SOURCE DOCUMENT >>

>>>

Alexander Monro tertius followed his father and grandfather in becoming professor of anatomy at the University of Edinburgh. Amongst his publications are Outlines of the Anatomy of the Human Body (1811) in four volumes and "Elements of Anatomy" (1825) in two volumes. He was Secretary of the Royal College of Physicians from 1809 to 1819 and President in 1827 and 1828. He was also on the Council of the Wernerian Natural History Society of which he became a member in 1811. He had been elected a Fellow of the Royal Society of Edinburgh in 1798 and at his death was father of the Society. He had 12 children:

1. Alexander Monro (1803–1867), was a Captain in the Rifle Brigade (Prince Consort's Own), married Elizabeth, daughter of C. B Scott of Woll.
2. James Monro (1806–1870), was a Surgeon-Major in the Coldstream Guards, married Maria, daughter of Colonel Duffin.
3. Henry Monro (1810–1869), married Jane Christie. One of their sons was Sir Charles Monro, 1st Baronet
4. Sir David Monro (1813–1877), married Dinah, daughter of John Secker. They had five sons including Charles John Monro.
5. William Munro (1815–1881), a Major in the 79th Queen's Own Cameron Highlanders, married Elizabeth, daughter of Sir Robert Abercromby, 5th Baronet.
6. Charles Monro (1818–1820).
7. Maria Monro (1801–1884), married John Inglis of Auchinderry and Redhall.
8. Catherine Monro (1804–1868), married Sir John James Steuart of Allanbank.
9. Georgiana Monro (1808–1868), married George Skene of Rubislaw.
10. Harriet Monro (1816 - 1898), married her cousin Alex Binning Monro who was a descendant of John Monro, 5th of Auchinbowie, their son David Binning Monro was Vice-Chancellor of the University of Oxford.
11. Isabella Monro (1819–1908)
12. Charlotte Monro (1821–1908), married Henry Fletcher.

==DNA==

DNA testing of two living male members of the Munro of Auchinbowie family has proven their ancestral connection to the Chiefs of Clan Munro.

<<<

SUPPLIED DATA >>
>>>

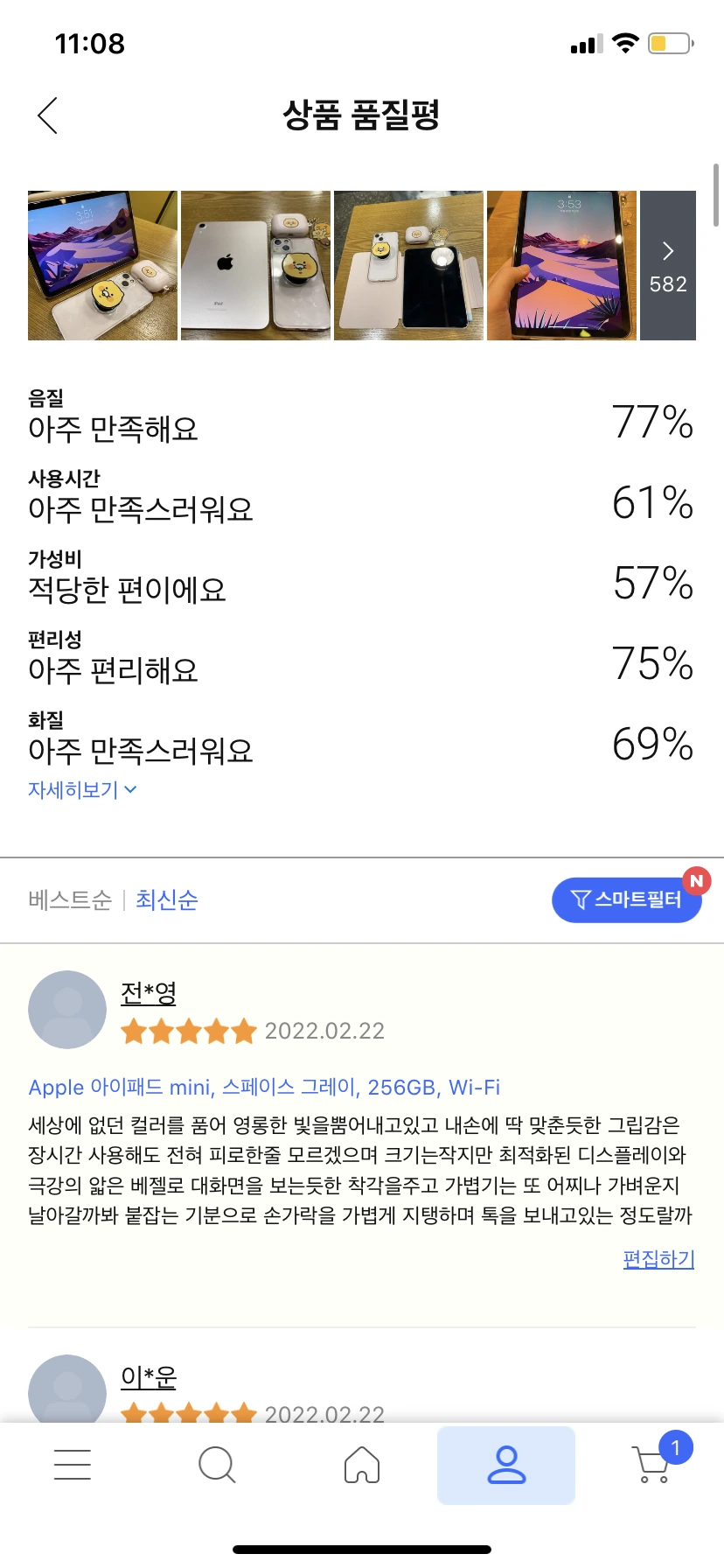724x1568 pixels.
Task: Tap the back arrow icon
Action: pyautogui.click(x=48, y=116)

<<<

WORK INSTRUCTION 1 >> Using the text about Alexander Monro tertius, name every child of his whose birth year falls between 1810 and 1819 inclusive, with that year.
WORK INSTRUCTION 2 >> Reproduce the text about Alexander Monro tertius word for word from "Alexander Monro tertius" to "Scott of Woll.".
Use only the text about Alexander Monro tertius for what follows, not the data.

EXPECTED OUTPUT 1 >>
Henry Monro (1810)
Sir David Monro (1813)
William Munro (1815)
Harriet Monro (1816)
Charles Monro (1818)
Isabella Monro (1819)

EXPECTED OUTPUT 2 >>
Alexander Monro tertius followed his father and grandfather in becoming professor of anatomy at the University of Edinburgh. Amongst his publications are Outlines of the Anatomy of the Human Body (1811) in four volumes and "Elements of Anatomy" (1825) in two volumes. He was Secretary of the Royal College of Physicians from 1809 to 1819 and President in 1827 and 1828. He was also on the Council of the Wernerian Natural History Society of which he became a member in 1811. He had been elected a Fellow of the Royal Society of Edinburgh in 1798 and at his death was father of the Society. He had 12 children:

1. Alexander Monro (1803–1867), was a Captain in the Rifle Brigade (Prince Consort's Own), married Elizabeth, daughter of C. B Scott of Woll.